In the first of a new series of league tables, Peter Crush looks at the Top 20 companies in the fast-growing direct mail sector.

Failing companies, margins being squeezed and new business being hunted like vultures to a carcass. It’s a familiar story in many areas of print, but perhaps not direct mail, which many believe to be exempt from stagnation. Of all print’s sectors, direct mail has – on the surface, at least – remained just about as solid as it ever has been. According to the latest census from the Direct Marketing Association (DMA), expenditure on mail grew by 6% during 2002, rising to pounds 2.2bn, which is equivalent to nearly 5bn items of post.

This money is all feeding its way through to printers one way or another.

And that’s why PrintWeek is launching its first Top 20 League Table by sales for the biggest direct mail printers (we’ve done our best to extract the DM turnover from the total sales of the larger print groups, though in some cases this has not been specified), but the picture is not quite so harmonious as some figures seem to suggest. The battle between the one-stop-shops and the specialists is intensifying. There is fear of jobs being lost to overseas printers, and then there is the involvement of the middlemen, driving down margins, and all looking for a nibble of the spend too. As a spokesman for third-placed Communisis sums it up: ‘We’re battling, we’re chasing everything that moves. These are very lean times.’

The incongruity of the market (high mailing volumes, but unsettled times for its printers) is demonstrated by two of the largest printers, Polestar Direct and Vertis, both seeing dents in sales (the former by over pounds 12m), while the smaller companies below are beginning to build volume.

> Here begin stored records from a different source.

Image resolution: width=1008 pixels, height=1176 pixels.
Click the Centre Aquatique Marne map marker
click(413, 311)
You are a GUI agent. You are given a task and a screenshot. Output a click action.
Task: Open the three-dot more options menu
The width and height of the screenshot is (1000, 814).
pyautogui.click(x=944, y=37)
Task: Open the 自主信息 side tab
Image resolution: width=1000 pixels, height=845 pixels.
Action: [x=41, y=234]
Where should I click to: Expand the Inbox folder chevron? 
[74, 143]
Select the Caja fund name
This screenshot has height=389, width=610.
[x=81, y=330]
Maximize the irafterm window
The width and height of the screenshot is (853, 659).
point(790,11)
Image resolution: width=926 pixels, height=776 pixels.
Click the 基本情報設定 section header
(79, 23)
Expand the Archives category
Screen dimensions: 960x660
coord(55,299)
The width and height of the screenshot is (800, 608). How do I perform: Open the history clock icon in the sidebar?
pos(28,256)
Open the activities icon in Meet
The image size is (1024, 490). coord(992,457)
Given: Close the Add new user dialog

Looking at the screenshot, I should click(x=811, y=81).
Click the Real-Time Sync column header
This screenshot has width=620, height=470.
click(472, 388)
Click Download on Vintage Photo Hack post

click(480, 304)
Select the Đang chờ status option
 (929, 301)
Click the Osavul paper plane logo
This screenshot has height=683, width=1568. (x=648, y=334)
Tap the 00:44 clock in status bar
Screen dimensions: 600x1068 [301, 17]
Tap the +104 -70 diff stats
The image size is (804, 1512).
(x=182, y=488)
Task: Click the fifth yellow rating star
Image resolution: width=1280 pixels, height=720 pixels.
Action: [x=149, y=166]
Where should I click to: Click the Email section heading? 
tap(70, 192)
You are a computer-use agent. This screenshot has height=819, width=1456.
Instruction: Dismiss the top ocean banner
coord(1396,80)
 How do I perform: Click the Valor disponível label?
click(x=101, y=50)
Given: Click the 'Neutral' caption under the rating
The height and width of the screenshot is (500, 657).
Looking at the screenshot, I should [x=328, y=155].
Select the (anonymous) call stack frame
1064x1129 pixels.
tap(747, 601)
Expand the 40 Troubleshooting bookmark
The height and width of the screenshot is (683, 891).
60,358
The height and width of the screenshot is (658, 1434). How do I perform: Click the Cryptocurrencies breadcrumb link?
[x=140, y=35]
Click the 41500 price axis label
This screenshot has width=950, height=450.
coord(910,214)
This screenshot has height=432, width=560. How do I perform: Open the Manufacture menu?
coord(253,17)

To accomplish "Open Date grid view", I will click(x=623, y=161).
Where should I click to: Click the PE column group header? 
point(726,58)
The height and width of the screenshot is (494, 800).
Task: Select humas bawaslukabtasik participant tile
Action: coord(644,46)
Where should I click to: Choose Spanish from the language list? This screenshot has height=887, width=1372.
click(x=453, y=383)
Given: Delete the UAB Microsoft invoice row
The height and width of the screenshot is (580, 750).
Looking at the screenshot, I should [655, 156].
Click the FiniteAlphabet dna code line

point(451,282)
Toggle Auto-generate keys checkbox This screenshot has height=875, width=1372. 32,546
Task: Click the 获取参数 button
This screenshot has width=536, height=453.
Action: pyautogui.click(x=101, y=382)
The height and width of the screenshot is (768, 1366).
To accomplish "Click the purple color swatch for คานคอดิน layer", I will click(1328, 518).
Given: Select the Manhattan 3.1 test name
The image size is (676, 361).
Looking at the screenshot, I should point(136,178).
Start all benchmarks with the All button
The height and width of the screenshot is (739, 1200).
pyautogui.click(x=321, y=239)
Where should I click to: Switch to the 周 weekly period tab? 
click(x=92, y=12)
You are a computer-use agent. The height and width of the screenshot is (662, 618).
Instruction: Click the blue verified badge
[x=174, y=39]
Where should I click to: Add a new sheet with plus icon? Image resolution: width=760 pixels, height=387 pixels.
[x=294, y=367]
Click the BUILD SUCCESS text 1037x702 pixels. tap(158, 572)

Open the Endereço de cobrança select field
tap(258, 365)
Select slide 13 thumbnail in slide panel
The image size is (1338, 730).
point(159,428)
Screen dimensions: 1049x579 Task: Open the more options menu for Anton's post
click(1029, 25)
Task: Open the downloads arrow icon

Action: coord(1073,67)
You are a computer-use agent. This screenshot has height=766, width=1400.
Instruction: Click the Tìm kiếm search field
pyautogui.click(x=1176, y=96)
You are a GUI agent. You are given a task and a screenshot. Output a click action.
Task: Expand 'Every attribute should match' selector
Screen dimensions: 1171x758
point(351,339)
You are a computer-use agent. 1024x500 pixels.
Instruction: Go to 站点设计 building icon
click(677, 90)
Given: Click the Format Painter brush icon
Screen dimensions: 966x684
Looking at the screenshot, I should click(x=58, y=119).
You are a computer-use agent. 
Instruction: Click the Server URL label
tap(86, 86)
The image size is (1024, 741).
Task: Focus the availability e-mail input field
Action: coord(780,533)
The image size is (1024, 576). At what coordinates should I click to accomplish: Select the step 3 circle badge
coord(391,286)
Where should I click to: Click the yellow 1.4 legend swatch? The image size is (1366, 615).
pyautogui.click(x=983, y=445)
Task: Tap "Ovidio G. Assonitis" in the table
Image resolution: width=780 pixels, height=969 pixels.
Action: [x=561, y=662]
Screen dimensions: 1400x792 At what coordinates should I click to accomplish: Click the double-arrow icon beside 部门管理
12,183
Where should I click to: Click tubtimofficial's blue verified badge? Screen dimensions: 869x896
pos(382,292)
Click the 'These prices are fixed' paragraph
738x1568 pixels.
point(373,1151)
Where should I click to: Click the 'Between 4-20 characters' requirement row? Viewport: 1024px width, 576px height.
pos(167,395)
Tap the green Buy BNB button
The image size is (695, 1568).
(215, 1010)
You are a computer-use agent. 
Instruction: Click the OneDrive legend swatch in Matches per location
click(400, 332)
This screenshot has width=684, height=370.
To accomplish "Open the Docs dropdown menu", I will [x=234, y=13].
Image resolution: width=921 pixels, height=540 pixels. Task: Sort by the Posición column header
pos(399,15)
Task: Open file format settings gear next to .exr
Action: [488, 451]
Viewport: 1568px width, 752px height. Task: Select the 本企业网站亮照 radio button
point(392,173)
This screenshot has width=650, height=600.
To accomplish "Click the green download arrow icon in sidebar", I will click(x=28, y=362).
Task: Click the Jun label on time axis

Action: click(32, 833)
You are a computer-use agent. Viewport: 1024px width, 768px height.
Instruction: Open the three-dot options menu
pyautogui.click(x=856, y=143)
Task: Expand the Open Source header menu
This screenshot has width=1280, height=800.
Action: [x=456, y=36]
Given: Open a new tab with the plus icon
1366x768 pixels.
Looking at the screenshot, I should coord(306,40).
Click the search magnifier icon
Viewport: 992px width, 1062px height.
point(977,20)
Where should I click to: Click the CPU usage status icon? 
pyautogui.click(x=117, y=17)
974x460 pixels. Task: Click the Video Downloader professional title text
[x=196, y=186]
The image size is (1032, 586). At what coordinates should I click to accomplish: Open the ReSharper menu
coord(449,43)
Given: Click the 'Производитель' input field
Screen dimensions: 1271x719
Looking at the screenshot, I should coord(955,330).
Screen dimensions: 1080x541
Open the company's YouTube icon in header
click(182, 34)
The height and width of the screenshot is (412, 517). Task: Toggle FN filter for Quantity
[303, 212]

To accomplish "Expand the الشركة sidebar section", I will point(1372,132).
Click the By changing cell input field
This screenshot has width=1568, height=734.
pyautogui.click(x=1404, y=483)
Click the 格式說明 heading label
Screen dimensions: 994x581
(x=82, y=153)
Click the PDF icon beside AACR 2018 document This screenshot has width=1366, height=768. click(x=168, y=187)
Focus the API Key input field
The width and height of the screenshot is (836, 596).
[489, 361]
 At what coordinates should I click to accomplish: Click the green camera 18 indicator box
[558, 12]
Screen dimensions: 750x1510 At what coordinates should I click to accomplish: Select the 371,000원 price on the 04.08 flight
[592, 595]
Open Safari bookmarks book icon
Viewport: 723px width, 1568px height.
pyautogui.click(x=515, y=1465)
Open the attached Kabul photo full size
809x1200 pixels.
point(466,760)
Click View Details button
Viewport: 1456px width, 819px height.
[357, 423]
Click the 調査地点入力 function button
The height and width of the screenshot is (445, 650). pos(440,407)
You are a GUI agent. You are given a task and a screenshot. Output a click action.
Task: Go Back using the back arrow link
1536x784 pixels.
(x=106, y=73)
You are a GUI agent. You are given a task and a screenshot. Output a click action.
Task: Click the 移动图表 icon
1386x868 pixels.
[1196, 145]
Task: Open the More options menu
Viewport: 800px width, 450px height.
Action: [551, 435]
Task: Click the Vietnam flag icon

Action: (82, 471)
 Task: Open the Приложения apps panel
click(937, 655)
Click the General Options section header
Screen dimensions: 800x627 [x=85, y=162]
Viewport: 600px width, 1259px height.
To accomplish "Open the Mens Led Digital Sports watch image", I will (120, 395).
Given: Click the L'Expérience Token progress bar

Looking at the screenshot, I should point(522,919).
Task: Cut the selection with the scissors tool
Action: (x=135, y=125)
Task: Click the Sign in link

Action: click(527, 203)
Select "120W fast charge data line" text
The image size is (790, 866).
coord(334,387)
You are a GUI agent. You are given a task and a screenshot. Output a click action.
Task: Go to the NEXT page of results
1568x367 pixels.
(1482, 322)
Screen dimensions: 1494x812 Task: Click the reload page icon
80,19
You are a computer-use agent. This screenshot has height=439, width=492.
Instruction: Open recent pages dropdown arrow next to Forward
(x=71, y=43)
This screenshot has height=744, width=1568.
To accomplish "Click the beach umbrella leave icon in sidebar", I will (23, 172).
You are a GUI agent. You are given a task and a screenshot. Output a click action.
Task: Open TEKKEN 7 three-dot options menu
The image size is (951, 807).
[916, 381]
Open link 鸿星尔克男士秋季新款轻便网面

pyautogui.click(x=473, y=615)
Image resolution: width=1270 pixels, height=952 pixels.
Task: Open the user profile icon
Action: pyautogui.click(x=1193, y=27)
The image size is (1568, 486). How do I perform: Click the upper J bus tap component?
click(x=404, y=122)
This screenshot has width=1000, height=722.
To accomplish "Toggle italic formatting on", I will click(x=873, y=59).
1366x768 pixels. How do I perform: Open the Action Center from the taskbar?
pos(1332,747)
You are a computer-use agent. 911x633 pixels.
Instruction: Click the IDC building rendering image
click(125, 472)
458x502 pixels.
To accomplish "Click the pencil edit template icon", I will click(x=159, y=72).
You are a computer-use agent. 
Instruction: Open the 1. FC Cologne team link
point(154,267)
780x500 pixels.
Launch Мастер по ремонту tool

While the DM industry is blooming, it seems that in the drive to cut the cost of mailpacks, it is the printers who are left to bear the brunt.

‘Last year we were experiencing cuts in our margins in direct mail print by 15-20 says Kevan Coleman, chairman of K2. ‘Today we are seeing the full impact of what we call ‘reverse auctions’ – where you start off with a figure, but instead of it going up, it is going down. It’s setting new rules for pricing, and I think ultimately, the client is missing out on added value.’

Rise of the intermediary

Coleman says the rise of dedicated procurement businesses is having a dramatic effect, particularly on direct mail print, where there are many more processes involved that can suit going to different houses to complete the job. According to David Laybourne, managing director of DPS Direct Mail, the rise of the intermediary has been one of the factors that has seen the company working 70% through agencies and 30% direct. That said though, he argues that if the model is there, nimble printers will work their way around it.

‘Because we print less than 2m mailers at a time, the average being more like 250,000, we can offer lots more segmentation services – printing variations of the mailings with different messages, and the buying departments seem to like this,’ he says. DPS has won several large DM contracts – Esure, Vodafone and The Teacher’s Council – all through the procurement pitches, and Laybourne believes that while the process is a draining one, once you have won the business, the working relationship does settle down after that, and everyone in the process is after a long-term commitment.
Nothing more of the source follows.